Crp127 is an anti-GXM mAb. The ability of Crp127 to bind to GXM- and GXMGal-deficient mutants of C. gattii and C. neoformans was quantified via flow cytometry. (A to C) Scatter plots (top row) and representative histograms (bottom row) for R265 cap10Δ (A); B3501 cap67Δ (B); KN99α cap59Δ, KN99α uge1Δ, and KN99α cap59Δ uge1Δ (C); and their corresponding wild-type (WT) strains. For scatter plots, corrected median fluorescence intensity (MFI) values were calculated by subtracting the MFI value of isotype control cells from the MFI value of the Crp127-treated cells, with data points representing MFI values calculated from three biological replicates performed as independent experiments. Student’s t test was used to test for statistically significant differences between R265 cap10Δ and B3501 cap67Δ and their corresponding wild-type strains, while one-way analysis of variance (ANOVA) followed by Dunnett’s multiple-comparison test was used to test for statistically significant differences between KN99α cap59Δ, KN99α uge1Δ cap59Δ, KN99α uge1Δ, and the wild-type strain KN99α (n = 3) (*, P < 0.05; **, P < 0.01). Histograms show a representative distribution of Crp127 binding for one or all of the strains in the scatter plot above, with the color-coded key provided for reference.

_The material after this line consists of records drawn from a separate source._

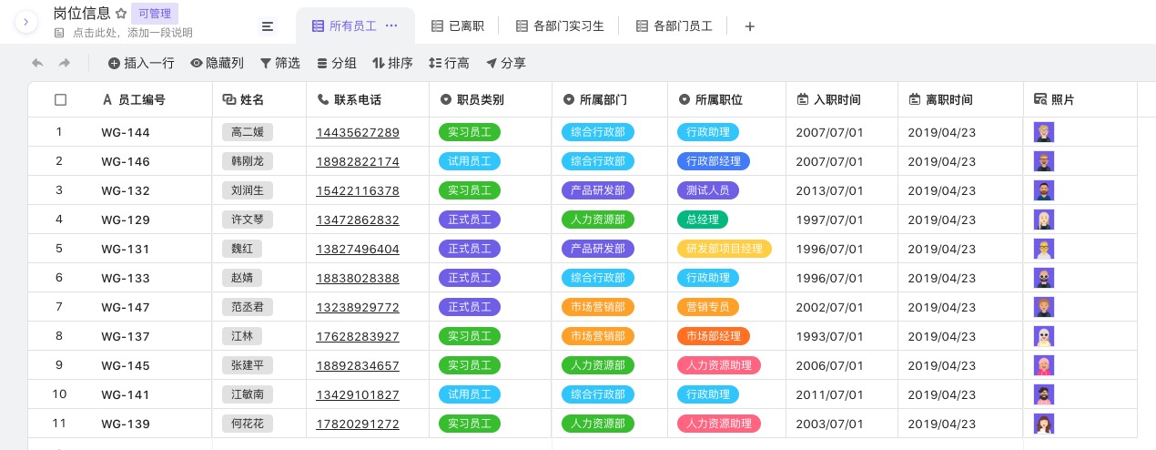Screen dimensions: 1156x450
Task: Click the 排序 sort tool
Action: pyautogui.click(x=392, y=63)
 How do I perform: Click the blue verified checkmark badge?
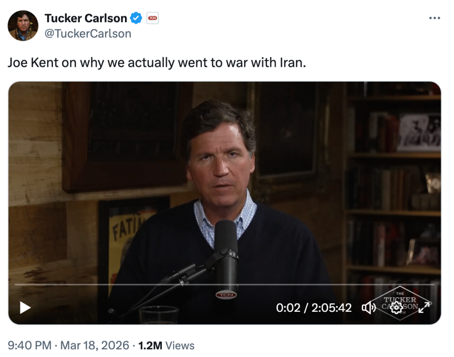pos(136,18)
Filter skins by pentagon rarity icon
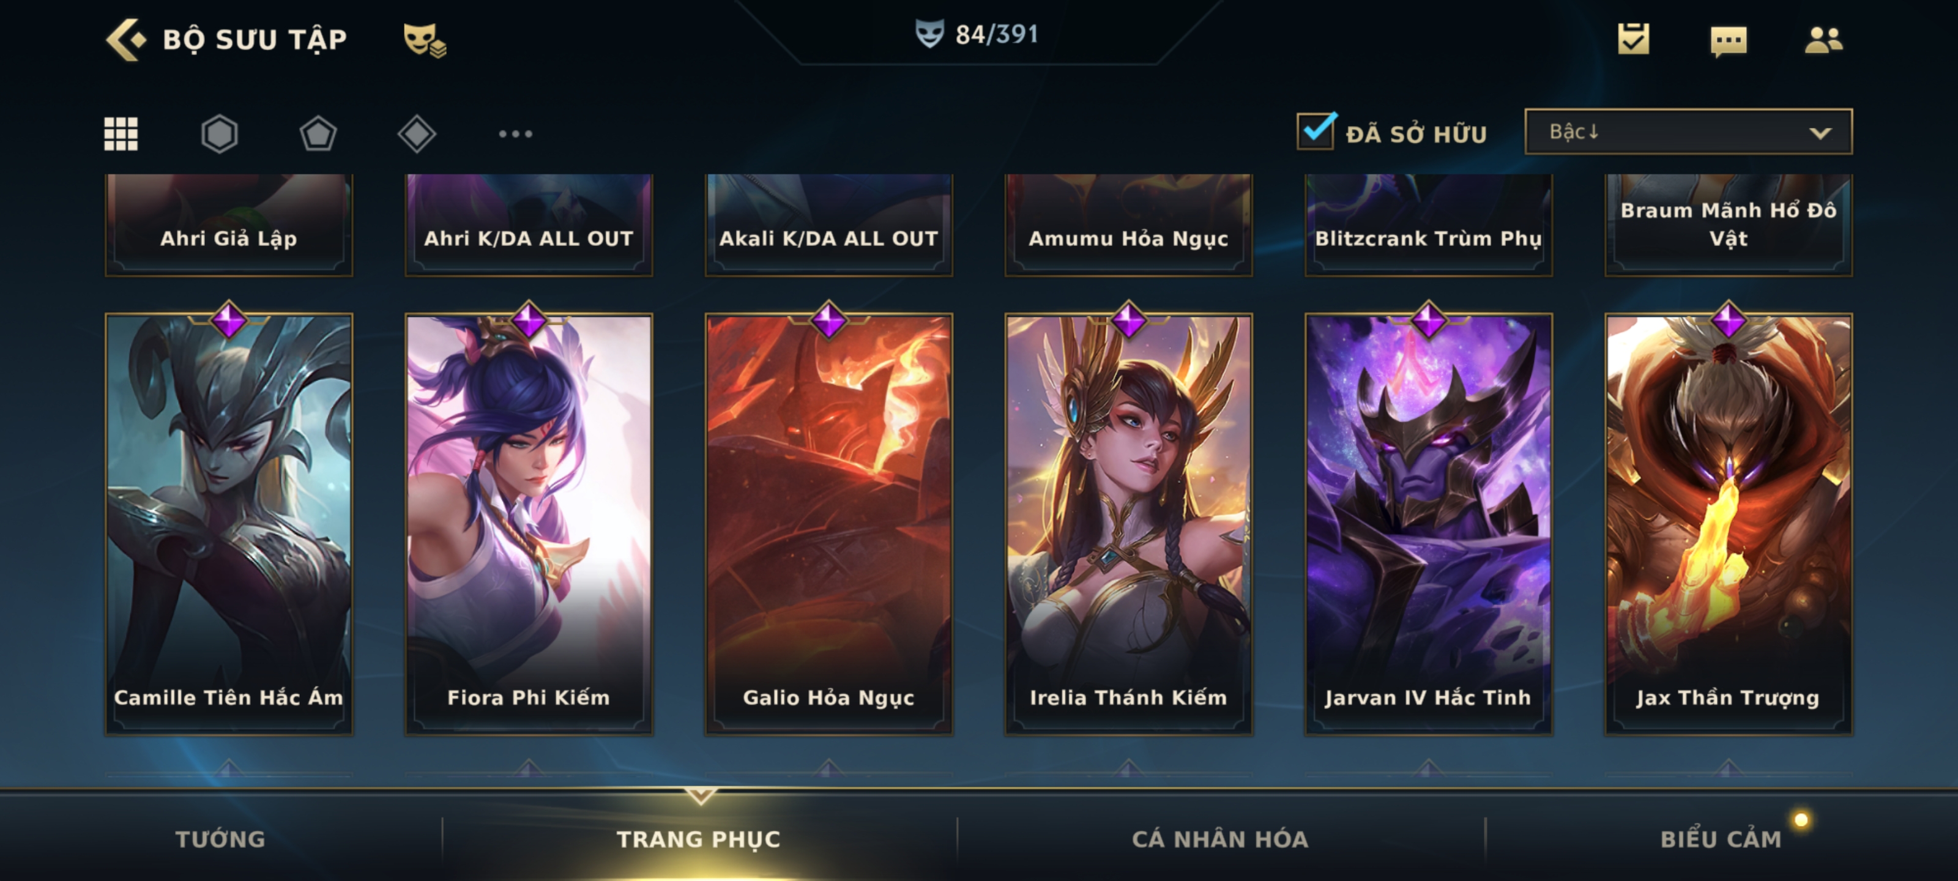The image size is (1958, 881). point(318,134)
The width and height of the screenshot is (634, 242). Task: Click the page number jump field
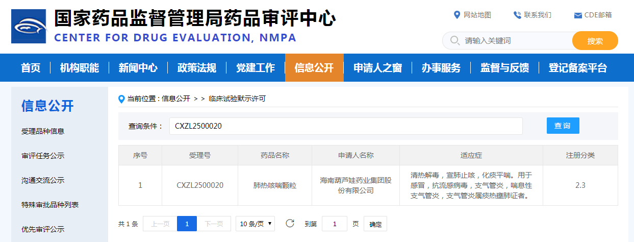point(335,224)
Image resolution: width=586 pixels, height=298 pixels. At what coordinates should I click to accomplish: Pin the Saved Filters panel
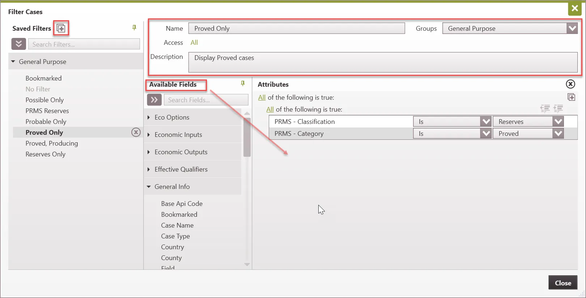(134, 27)
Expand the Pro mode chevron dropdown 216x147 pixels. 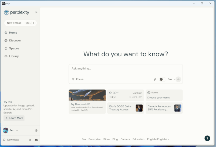click(x=174, y=79)
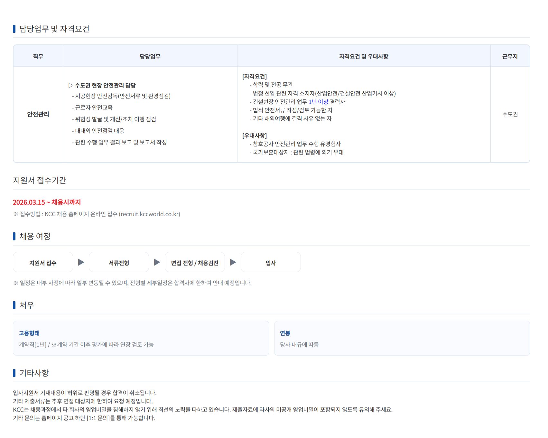The height and width of the screenshot is (438, 548).
Task: Click the blue 1년 이상 highlighted text
Action: click(318, 102)
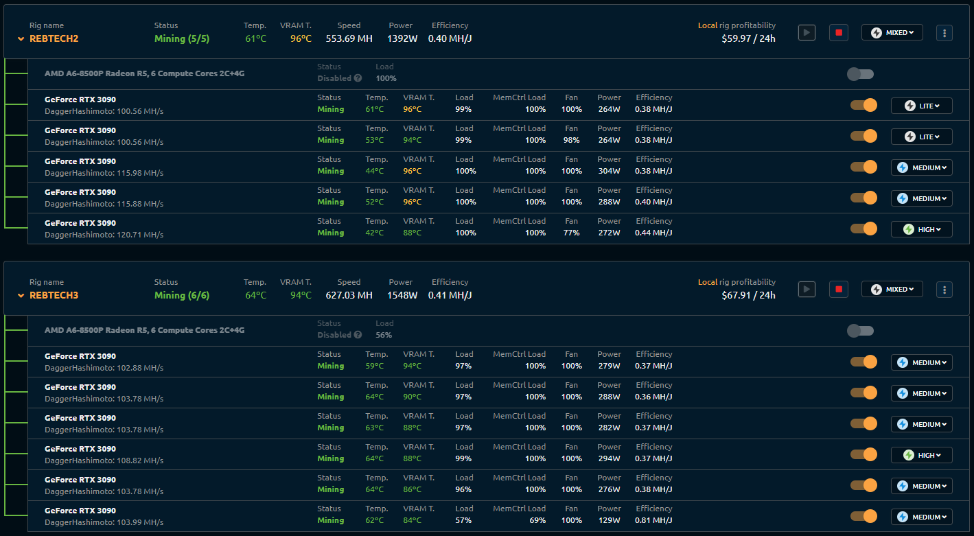The height and width of the screenshot is (536, 974).
Task: Disable the first RTX 3090 on REBTECH2
Action: 863,105
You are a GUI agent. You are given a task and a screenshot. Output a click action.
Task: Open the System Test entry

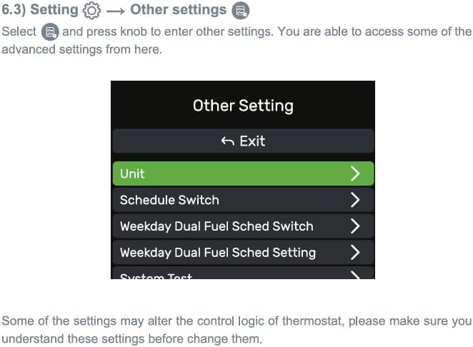tap(243, 273)
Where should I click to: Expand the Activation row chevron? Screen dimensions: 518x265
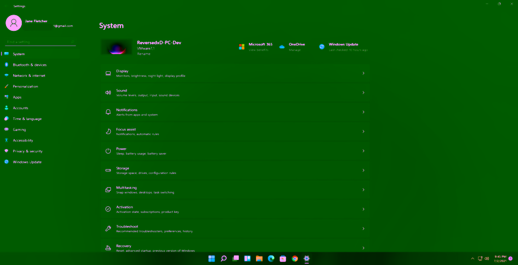(363, 209)
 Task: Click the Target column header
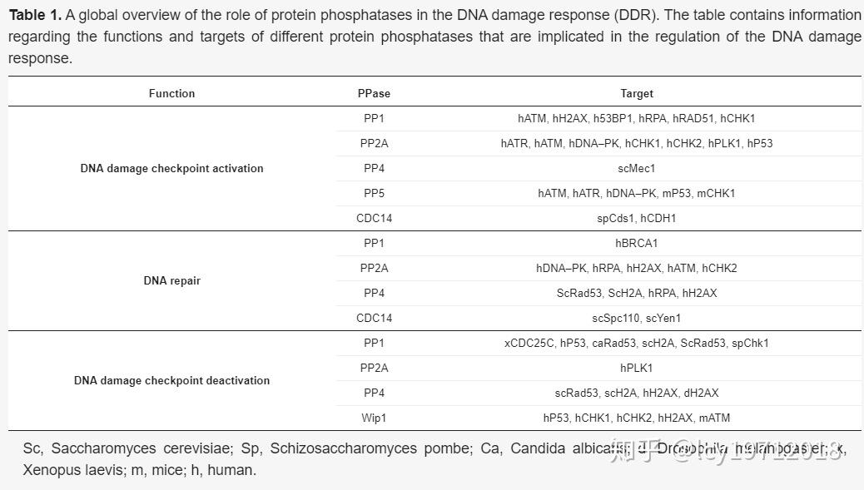[637, 94]
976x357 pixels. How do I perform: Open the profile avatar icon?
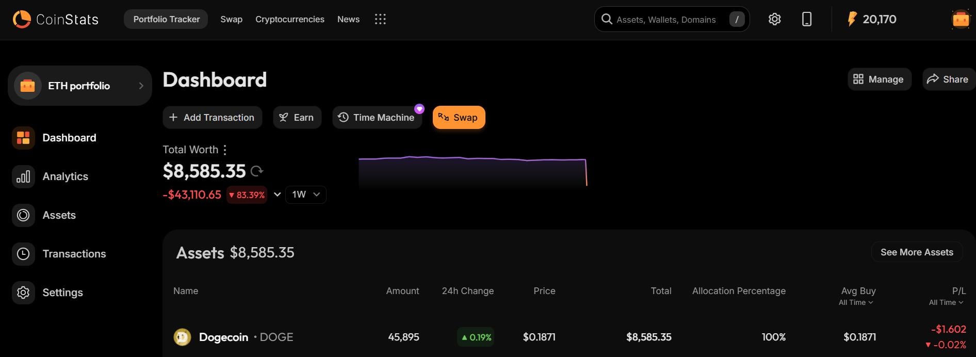click(961, 20)
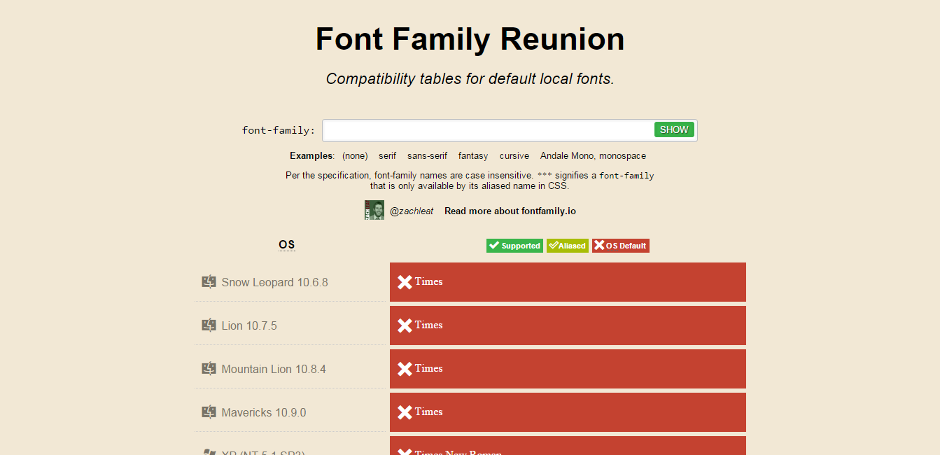This screenshot has height=455, width=940.
Task: Click the X icon in Mountain Lion's Times row
Action: (x=405, y=369)
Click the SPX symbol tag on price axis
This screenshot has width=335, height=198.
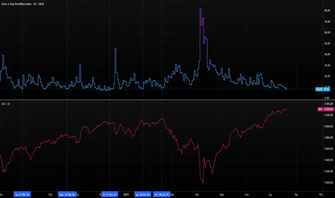point(319,109)
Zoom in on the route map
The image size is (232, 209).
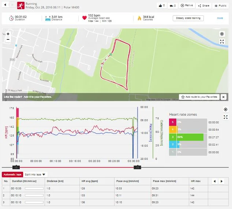8,34
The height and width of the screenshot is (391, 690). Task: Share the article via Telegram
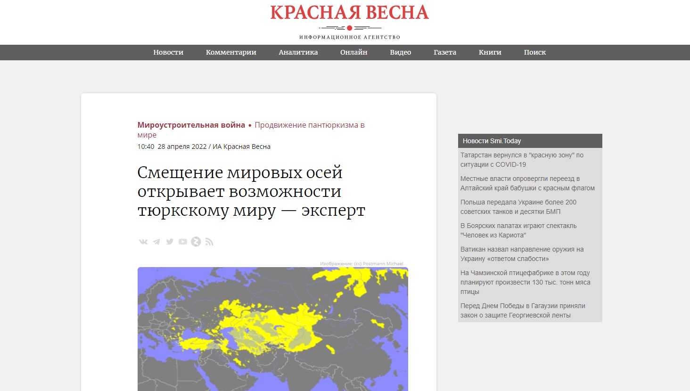tap(156, 241)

Numerical values in the top left and right of each histogram correspond to the MFI value calculated from the strain labeled directly above. (D to F) R265 cap10Δ (D); B3501 cap67Δ (E); KN99α cap59Δ, KN99α uge1Δ, and KN99α uge1Δ cap59Δ (F); and their wild-type strains were labeled for chitin using calcofluor white (CFW) (blue) and Crp127 (goat Alexa 647-conjugated anti-mouse IgM μ-chain) (far red), and maximum-intensity projections were generated from confocal microscopy z-stacks. Presented are representative images merged for transmitted light and Crp127 (left panels) and Crp127 and chitin (right panels). Bars, 5 μm.